**Problem requirements**
In the entries, take the line that contains "Where should I click to: Open ChatDBA" and every line after it through the line that contains "Add Original Sea". Give those lines again with "magnifier" switched to "magnifying glass" and nothing else changed.

-- Dataset start --

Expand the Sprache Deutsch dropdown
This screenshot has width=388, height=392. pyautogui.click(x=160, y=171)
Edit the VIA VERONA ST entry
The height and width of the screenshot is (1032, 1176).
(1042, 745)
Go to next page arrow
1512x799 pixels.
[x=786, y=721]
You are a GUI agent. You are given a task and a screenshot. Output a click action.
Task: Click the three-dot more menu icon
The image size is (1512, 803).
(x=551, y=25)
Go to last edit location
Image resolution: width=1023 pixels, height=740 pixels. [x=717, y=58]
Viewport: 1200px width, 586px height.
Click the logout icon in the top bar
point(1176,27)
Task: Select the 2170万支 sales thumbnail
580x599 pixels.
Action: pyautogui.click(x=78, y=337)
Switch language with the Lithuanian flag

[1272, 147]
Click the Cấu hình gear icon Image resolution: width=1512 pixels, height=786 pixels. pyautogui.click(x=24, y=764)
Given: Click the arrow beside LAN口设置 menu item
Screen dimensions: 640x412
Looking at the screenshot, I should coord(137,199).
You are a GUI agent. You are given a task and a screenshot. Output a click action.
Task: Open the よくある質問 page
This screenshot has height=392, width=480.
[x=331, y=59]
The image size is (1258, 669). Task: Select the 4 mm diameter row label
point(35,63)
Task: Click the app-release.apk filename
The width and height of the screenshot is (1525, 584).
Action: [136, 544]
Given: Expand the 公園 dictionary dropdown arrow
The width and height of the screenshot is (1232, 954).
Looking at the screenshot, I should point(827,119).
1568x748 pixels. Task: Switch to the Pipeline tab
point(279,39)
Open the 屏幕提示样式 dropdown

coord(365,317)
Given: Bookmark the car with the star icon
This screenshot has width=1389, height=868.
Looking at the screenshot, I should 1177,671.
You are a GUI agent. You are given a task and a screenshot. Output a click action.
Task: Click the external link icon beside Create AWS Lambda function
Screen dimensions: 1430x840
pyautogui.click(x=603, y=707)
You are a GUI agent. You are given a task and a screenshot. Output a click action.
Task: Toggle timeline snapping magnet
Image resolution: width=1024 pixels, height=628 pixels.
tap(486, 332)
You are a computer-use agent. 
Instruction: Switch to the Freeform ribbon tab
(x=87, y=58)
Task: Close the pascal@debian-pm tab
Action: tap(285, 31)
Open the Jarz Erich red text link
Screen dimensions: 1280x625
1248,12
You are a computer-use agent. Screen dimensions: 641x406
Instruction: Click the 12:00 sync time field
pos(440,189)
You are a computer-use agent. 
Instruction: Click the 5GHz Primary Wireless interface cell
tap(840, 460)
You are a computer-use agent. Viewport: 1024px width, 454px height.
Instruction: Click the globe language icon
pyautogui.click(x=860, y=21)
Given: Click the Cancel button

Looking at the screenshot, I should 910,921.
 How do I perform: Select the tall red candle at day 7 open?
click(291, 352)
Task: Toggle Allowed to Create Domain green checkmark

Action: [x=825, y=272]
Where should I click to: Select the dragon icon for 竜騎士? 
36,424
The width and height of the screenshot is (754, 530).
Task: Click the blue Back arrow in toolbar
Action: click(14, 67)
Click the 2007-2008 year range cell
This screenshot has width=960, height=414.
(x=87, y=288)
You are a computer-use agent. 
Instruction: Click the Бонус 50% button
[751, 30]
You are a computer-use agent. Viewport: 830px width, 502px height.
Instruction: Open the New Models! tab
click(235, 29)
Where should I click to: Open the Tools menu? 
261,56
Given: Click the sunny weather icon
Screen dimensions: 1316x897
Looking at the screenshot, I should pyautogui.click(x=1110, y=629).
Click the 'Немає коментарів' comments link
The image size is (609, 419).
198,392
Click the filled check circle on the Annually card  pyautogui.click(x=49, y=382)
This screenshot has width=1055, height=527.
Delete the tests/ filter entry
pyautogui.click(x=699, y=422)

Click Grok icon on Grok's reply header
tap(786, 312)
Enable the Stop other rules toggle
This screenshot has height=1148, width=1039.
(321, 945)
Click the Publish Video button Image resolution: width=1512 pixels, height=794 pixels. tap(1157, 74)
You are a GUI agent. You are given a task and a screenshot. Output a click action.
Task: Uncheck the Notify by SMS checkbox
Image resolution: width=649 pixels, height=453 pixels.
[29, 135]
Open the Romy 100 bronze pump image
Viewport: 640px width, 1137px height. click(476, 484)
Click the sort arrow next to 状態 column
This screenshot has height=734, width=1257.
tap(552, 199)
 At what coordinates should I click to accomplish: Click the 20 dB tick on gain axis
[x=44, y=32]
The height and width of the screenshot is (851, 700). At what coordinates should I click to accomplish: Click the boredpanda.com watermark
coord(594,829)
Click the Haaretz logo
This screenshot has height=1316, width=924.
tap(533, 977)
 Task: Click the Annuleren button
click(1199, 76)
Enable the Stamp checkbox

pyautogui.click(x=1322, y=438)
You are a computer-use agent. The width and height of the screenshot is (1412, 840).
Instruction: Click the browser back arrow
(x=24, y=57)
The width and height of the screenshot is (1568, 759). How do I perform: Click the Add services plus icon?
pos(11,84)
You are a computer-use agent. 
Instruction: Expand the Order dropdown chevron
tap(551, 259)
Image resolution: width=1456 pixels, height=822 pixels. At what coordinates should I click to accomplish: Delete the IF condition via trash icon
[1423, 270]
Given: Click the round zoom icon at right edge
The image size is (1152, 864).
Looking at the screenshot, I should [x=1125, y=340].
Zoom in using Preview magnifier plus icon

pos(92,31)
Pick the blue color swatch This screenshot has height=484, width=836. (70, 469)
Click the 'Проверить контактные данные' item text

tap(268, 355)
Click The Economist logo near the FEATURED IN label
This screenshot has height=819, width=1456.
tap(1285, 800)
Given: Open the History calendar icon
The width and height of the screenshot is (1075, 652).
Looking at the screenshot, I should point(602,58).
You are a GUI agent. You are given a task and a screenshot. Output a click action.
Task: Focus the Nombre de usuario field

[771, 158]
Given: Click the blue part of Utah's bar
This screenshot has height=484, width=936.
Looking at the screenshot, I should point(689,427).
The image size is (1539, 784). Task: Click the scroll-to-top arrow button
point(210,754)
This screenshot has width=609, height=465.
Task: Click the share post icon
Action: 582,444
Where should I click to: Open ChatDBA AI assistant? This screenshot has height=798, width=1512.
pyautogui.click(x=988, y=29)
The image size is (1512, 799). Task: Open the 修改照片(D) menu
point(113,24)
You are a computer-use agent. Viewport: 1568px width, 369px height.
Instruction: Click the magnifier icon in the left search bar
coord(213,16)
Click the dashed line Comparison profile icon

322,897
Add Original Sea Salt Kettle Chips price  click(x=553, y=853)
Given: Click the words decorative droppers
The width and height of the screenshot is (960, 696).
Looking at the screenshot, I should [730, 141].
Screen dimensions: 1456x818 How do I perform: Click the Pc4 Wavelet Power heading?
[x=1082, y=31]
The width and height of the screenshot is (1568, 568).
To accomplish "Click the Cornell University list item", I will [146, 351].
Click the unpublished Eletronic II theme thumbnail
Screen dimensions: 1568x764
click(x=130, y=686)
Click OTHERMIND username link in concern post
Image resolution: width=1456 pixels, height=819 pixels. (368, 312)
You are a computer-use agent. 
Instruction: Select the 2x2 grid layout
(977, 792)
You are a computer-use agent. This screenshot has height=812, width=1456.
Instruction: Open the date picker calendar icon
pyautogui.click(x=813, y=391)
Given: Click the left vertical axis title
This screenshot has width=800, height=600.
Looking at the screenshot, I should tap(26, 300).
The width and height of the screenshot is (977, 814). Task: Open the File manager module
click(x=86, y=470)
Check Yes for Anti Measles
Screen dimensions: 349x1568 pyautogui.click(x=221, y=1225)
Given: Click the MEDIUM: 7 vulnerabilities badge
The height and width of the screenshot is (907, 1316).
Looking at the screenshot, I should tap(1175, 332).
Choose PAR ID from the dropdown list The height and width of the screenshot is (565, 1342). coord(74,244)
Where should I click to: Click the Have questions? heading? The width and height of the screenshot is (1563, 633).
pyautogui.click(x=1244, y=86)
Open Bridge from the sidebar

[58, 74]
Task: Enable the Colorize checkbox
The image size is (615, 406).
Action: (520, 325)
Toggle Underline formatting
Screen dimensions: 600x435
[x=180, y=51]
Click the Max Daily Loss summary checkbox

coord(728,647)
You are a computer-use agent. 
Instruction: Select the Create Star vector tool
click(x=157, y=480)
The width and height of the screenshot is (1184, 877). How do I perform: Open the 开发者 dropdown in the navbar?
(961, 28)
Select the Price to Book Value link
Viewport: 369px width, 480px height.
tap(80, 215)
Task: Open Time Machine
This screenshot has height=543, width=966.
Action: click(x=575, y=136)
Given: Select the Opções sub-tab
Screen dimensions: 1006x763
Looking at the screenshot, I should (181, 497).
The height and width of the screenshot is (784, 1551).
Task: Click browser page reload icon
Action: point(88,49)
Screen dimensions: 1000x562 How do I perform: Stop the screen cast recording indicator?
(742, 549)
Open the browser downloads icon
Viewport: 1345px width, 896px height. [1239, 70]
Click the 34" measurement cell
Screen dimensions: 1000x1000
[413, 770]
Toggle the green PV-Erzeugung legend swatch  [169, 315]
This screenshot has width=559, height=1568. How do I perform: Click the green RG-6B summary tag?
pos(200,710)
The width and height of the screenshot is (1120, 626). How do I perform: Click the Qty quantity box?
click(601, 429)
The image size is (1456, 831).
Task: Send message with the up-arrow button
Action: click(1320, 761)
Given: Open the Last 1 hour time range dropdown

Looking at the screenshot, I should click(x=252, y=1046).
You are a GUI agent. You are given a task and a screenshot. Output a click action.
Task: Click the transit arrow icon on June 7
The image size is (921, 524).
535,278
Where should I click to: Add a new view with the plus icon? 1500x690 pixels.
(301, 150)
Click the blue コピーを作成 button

-- Dataset end --

**Task result**
Where should I click to: Open ChatDBA AI assistant? This screenshot has height=798, width=1512.
pyautogui.click(x=988, y=29)
The image size is (1512, 799). Task: Open the 修改照片(D) menu
point(113,24)
You are a computer-use agent. Viewport: 1568px width, 369px height.
Instruction: Click the magnifying glass icon in the left search bar
coord(213,16)
Click the dashed line Comparison profile icon

322,897
Add Original Sea Salt Kettle Chips price  click(x=553, y=853)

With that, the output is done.